Thanks for your input Mr. General Surgery Resident, it was very enlightening. 😎 Anyway, this is the thing I do not understand. Most of the CRNA's in the university setting make at least $120,000 a year and don't take call or work weekends. The ones who take call or work nights, make more than this. I don't know about you but that is much more than my salary as a resident and much more than anesthesia assitants. And in private practive CRNA's make even more and their malpractice premiums are not even comparable to an anesthesiologists. I know of 2 CRNA's in a rural midwestern town, where I did my rural general surgery elective as a medical student, who made more than the general surgeons. They openly would speak about it and joke about it. I know that it really irritated the surgeons I worked with. And it irritated me too. I would think that by hiring CRNA's that hospitals would lose money. It would seem more prudent to have more anesthesia residents and anesthesia assistants (at least in the university setting) than hire more CRNA's who don't even take call or work weekends and pay them over $100,000. Of course things are different in the private sector where you don't have anesthesia residents. And maybe the team oriented approach with a CRNA and an anesthesiologist is much more cohesive in private practice. But in the academic setting there seems to be a lot of negativity generated between CRNAs and anesthesiologists.... just my opinion.
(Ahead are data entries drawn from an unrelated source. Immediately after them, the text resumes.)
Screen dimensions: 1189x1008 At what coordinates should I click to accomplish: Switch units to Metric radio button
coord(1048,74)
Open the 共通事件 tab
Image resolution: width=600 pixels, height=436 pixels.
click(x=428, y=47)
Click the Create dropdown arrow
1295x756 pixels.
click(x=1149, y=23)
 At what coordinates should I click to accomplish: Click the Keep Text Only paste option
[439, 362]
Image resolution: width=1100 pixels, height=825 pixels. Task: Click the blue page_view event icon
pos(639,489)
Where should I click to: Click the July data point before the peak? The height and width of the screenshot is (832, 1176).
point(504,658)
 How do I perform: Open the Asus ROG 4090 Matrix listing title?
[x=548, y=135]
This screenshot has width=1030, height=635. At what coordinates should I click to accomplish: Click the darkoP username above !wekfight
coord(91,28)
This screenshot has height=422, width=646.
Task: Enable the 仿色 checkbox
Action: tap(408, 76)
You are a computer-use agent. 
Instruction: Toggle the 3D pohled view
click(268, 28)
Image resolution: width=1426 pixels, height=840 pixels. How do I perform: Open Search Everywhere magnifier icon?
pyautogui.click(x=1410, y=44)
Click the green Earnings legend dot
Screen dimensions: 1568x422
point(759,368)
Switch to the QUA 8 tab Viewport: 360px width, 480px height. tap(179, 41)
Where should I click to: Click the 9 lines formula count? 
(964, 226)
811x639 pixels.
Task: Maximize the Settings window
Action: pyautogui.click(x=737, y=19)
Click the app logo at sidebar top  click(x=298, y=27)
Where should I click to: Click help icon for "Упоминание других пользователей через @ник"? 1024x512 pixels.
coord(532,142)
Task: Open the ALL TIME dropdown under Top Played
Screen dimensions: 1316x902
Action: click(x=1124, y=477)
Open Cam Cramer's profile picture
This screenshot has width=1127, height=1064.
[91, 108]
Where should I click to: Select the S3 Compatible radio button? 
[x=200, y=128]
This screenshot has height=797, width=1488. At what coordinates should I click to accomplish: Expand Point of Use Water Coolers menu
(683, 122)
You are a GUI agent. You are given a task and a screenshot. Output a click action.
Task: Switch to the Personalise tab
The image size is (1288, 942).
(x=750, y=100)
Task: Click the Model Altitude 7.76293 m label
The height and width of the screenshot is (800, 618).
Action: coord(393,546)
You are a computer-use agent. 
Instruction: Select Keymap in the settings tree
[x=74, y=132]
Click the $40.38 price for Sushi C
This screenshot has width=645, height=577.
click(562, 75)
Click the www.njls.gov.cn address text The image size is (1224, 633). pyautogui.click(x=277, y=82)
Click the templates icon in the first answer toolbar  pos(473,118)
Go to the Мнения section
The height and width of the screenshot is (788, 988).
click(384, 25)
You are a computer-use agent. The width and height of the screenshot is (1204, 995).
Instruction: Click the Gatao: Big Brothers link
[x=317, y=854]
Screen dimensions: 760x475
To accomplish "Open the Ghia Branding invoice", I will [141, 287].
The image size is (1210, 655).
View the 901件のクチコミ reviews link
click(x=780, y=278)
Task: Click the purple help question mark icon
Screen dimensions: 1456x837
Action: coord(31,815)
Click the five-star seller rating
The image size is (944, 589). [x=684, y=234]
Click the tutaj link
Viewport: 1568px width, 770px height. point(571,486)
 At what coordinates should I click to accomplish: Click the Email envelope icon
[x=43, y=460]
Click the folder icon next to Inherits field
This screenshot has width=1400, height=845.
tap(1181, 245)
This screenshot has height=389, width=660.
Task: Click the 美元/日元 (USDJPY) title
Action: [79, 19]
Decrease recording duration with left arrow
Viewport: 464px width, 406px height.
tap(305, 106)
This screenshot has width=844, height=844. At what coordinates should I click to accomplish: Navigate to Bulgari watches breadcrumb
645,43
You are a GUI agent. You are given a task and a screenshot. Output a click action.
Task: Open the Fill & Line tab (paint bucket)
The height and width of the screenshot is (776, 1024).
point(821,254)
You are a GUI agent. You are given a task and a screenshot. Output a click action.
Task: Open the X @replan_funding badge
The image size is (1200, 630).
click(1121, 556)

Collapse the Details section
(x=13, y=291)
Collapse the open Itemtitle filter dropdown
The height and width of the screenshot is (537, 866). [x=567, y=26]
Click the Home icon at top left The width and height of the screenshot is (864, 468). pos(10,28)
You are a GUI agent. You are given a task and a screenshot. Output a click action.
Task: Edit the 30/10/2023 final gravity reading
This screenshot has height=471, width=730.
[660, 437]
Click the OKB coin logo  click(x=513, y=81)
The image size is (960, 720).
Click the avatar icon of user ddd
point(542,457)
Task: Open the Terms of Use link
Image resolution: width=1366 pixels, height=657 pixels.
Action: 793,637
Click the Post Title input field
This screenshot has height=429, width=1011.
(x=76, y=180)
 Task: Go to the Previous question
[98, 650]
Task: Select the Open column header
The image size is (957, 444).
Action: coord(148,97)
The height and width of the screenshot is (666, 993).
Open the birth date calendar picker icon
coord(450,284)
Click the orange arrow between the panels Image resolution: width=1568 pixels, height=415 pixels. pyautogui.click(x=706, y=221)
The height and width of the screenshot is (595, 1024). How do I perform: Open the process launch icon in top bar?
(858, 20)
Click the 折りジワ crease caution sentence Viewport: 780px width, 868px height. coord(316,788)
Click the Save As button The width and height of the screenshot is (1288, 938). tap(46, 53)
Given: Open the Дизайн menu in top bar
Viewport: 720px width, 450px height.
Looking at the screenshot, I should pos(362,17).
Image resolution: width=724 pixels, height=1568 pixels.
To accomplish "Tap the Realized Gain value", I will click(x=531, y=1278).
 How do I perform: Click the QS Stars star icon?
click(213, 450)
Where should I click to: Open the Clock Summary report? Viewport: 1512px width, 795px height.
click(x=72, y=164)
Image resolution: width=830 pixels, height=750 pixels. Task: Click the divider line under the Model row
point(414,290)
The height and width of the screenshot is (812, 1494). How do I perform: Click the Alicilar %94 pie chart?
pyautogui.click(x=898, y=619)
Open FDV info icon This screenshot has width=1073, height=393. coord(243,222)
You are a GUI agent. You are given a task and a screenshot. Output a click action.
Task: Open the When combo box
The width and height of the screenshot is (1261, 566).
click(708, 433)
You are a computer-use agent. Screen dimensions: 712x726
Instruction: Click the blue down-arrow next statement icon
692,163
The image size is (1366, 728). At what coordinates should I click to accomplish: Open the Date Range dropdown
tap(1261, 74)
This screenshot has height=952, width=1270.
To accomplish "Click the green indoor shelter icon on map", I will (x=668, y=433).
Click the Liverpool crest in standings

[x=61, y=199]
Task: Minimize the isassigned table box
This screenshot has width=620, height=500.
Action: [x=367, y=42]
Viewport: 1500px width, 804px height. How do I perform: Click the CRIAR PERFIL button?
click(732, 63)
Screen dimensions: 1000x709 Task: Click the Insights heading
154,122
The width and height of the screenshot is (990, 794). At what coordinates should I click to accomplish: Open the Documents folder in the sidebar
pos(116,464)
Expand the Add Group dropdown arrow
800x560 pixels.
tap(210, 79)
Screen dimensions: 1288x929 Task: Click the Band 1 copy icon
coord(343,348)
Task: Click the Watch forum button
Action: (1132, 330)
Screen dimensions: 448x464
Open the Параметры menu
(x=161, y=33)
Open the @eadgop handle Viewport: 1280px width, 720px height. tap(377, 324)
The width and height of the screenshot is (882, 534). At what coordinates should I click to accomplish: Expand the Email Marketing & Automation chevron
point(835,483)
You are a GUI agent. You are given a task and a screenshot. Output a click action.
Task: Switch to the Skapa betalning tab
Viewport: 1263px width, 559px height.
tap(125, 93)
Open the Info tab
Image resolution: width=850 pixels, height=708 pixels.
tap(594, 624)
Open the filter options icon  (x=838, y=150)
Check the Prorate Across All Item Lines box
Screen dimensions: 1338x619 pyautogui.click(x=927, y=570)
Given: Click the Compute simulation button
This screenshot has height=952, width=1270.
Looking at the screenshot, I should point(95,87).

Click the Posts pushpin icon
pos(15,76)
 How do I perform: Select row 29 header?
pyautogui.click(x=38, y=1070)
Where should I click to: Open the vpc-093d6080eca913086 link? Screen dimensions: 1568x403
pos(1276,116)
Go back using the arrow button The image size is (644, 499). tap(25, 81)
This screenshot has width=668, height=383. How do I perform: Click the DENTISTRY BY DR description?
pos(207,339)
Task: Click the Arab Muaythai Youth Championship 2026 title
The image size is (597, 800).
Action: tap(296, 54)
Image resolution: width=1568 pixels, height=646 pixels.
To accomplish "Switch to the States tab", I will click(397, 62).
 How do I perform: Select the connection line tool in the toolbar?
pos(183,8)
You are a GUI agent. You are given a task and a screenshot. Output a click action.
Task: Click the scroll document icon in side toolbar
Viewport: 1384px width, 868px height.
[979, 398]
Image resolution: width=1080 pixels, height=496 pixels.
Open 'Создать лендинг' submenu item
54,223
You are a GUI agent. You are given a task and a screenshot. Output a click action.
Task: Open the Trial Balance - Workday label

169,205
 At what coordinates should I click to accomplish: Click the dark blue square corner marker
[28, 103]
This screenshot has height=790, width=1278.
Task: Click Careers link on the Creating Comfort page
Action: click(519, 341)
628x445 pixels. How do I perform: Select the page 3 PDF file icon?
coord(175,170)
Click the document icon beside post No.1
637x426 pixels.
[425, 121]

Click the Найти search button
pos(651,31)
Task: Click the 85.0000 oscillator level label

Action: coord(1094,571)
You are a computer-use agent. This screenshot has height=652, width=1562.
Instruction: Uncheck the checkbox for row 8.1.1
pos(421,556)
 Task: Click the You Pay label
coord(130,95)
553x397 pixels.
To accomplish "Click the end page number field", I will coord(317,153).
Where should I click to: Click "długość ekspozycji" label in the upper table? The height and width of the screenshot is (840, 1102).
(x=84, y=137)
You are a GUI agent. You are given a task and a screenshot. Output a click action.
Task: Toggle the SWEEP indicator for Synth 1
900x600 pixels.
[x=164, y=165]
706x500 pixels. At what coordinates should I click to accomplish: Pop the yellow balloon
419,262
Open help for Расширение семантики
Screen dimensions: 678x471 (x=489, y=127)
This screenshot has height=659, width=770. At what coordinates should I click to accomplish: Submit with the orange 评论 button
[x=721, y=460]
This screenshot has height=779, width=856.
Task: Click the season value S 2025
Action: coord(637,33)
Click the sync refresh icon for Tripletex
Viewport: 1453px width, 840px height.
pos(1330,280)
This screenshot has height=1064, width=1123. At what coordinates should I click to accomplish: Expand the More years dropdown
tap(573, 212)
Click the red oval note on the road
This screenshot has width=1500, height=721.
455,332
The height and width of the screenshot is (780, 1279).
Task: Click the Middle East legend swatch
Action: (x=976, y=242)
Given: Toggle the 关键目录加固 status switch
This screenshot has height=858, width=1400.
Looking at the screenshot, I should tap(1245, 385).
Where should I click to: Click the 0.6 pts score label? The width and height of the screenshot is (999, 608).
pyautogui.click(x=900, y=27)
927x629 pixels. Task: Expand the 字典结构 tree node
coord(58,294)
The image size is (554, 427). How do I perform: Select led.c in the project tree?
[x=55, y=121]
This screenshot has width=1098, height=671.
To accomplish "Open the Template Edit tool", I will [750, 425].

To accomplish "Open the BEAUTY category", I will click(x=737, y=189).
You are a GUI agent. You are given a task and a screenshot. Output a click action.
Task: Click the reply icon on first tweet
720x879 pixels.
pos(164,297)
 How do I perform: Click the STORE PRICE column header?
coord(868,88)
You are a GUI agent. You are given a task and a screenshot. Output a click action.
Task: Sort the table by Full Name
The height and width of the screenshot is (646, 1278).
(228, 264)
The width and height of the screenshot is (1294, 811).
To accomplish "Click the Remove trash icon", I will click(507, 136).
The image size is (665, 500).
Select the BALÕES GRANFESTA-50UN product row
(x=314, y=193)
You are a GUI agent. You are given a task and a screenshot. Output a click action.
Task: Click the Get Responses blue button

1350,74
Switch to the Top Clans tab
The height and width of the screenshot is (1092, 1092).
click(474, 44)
Anesthesiologist Assistants (not Anesthesia Assistants) function identically to CRNA's in an anesthesia care team practice, whether employed by the hospital or a private anesthesia group. They are paid THE SAME as a CRNA in such a setting. AA's are NOT a cheaper type of anesthetist.

We also make more than anesthesia residents, or any other type of resident for that matter. Why shouldn't we? We've already completed our training and have entered practice. Once you complete your residency, the tables turn quickly.